● Work to complete
Repeat the listing exactly. Do not carry over any pictures.

● Data section
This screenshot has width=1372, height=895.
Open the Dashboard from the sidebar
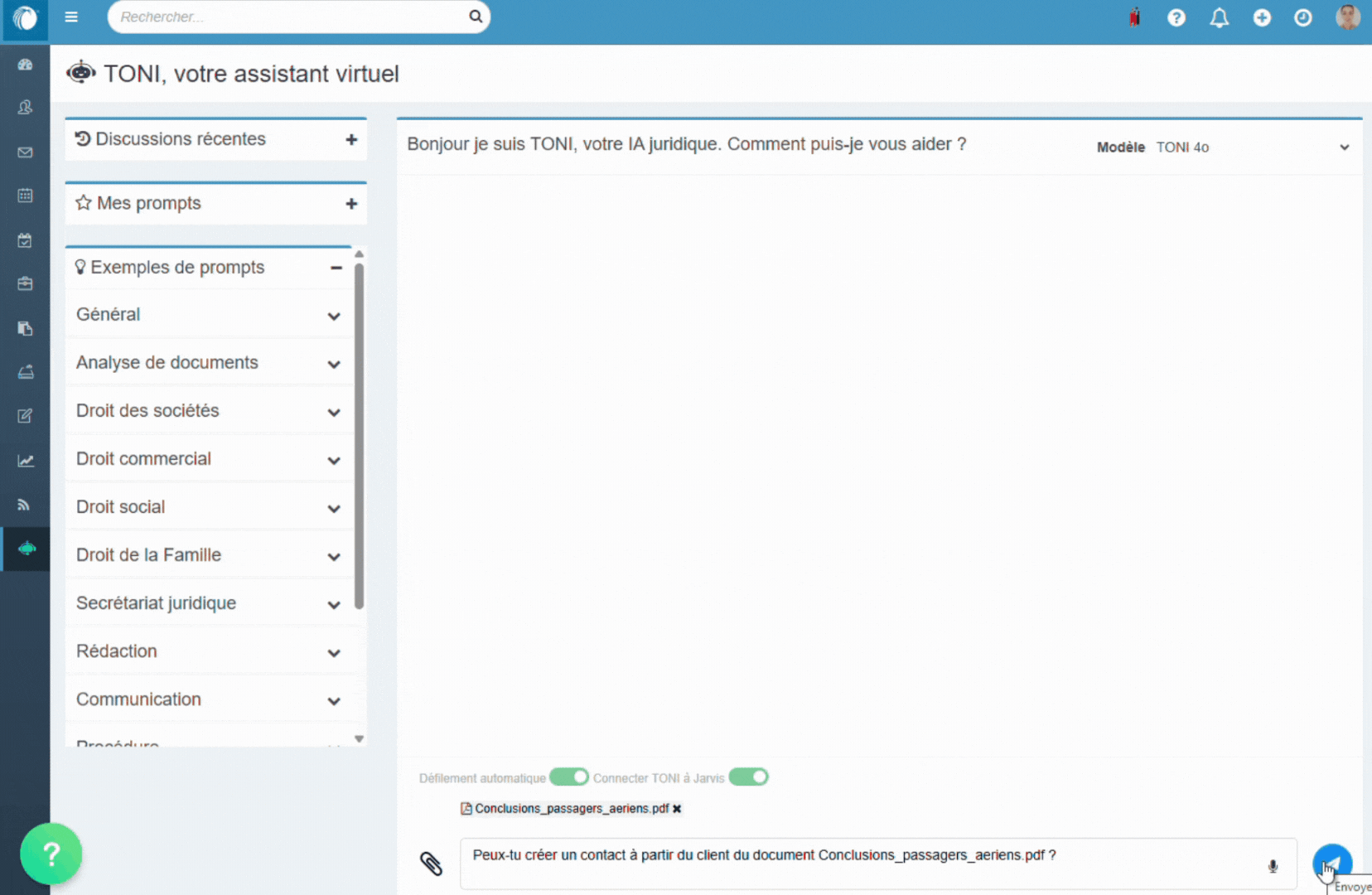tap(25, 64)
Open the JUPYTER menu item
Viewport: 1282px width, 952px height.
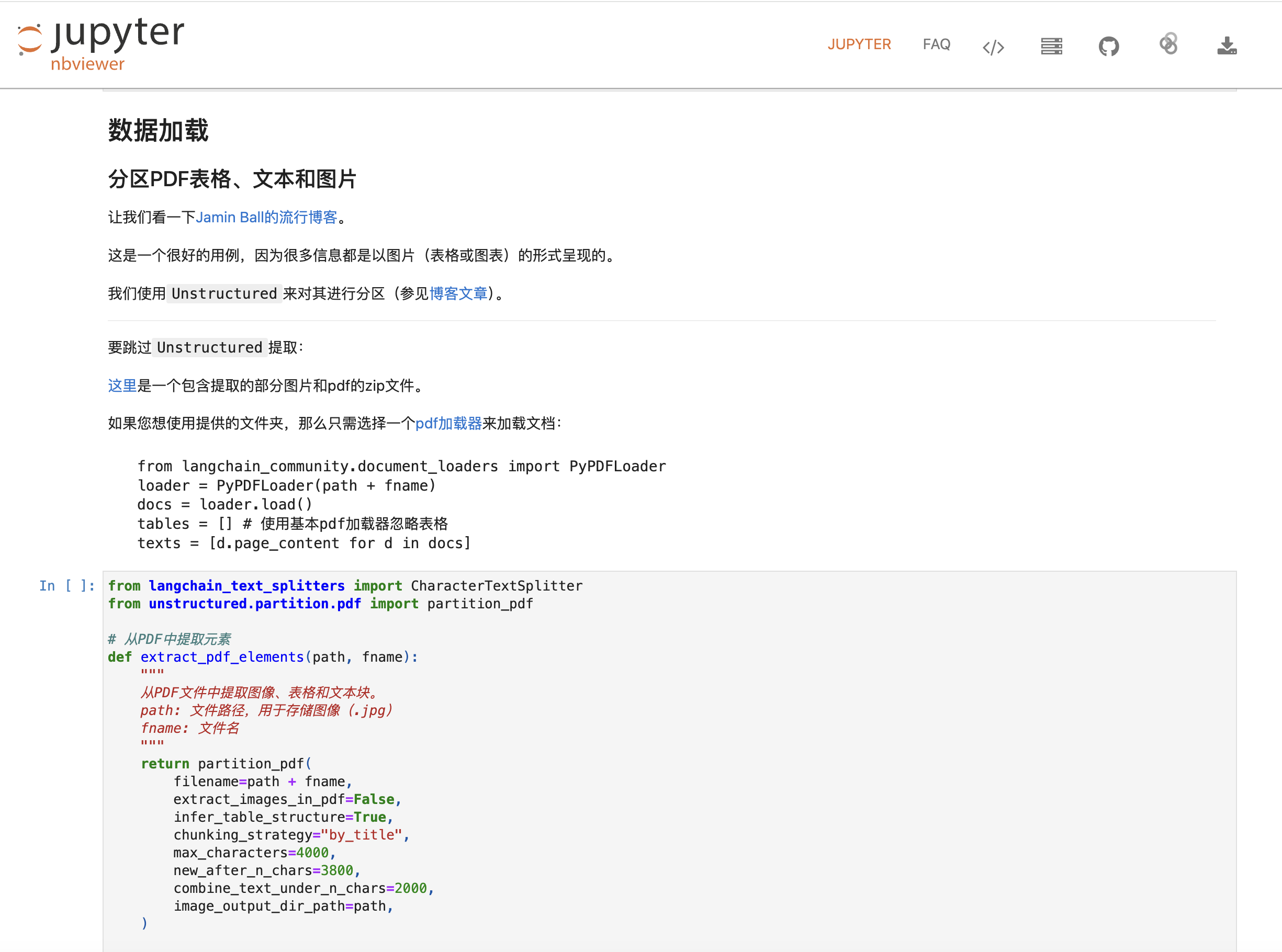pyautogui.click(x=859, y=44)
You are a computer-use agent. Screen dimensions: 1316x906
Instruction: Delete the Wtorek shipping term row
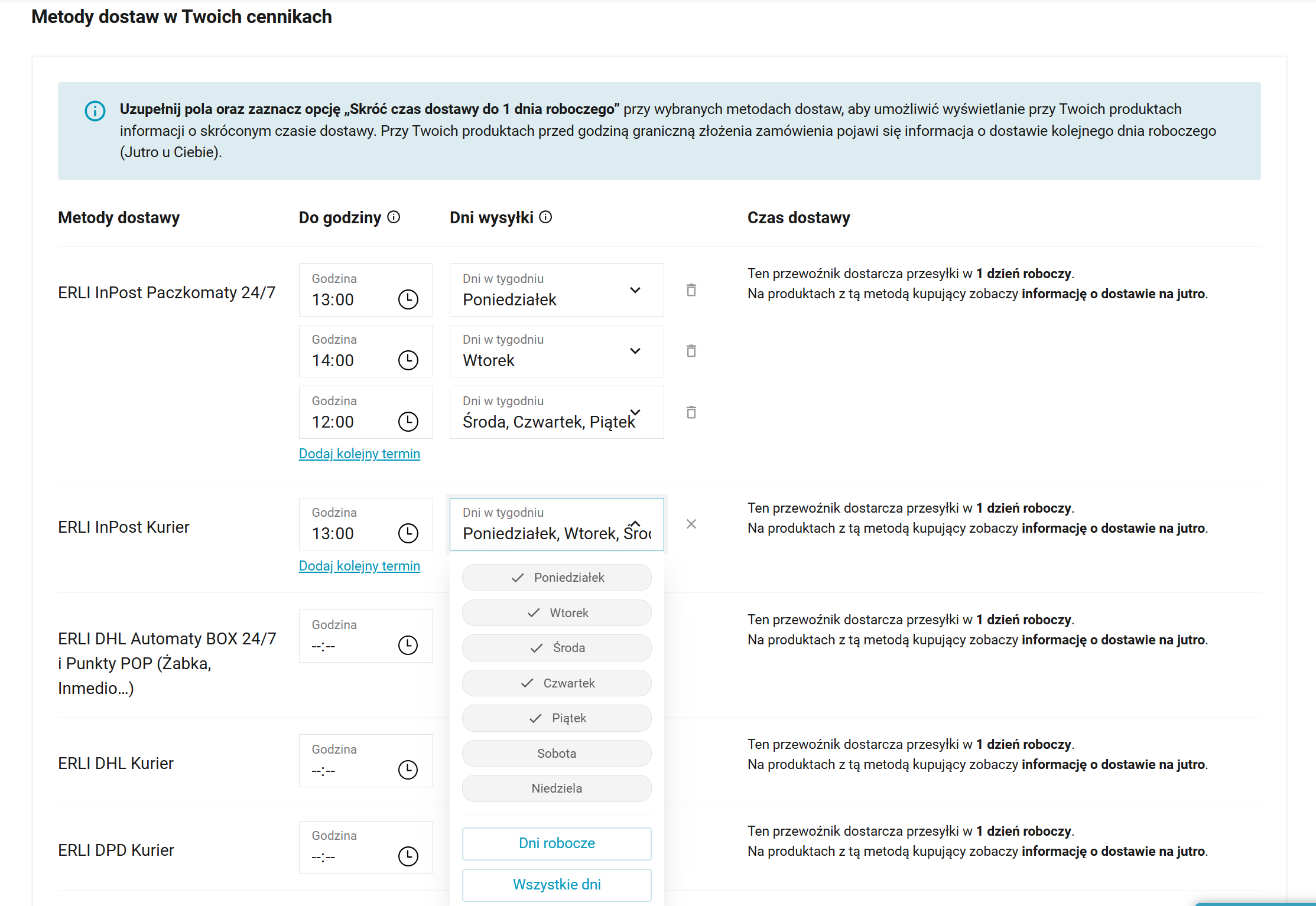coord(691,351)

● Response
This screenshot has width=1372, height=895.
Open the Dashboard from the sidebar
tap(25, 64)
Open the JUPYTER menu item
Viewport: 1282px width, 952px height.
pyautogui.click(x=859, y=44)
You are a computer-use agent. Screen dimensions: 1316x906
Instruction: Delete the Wtorek shipping term row
coord(691,351)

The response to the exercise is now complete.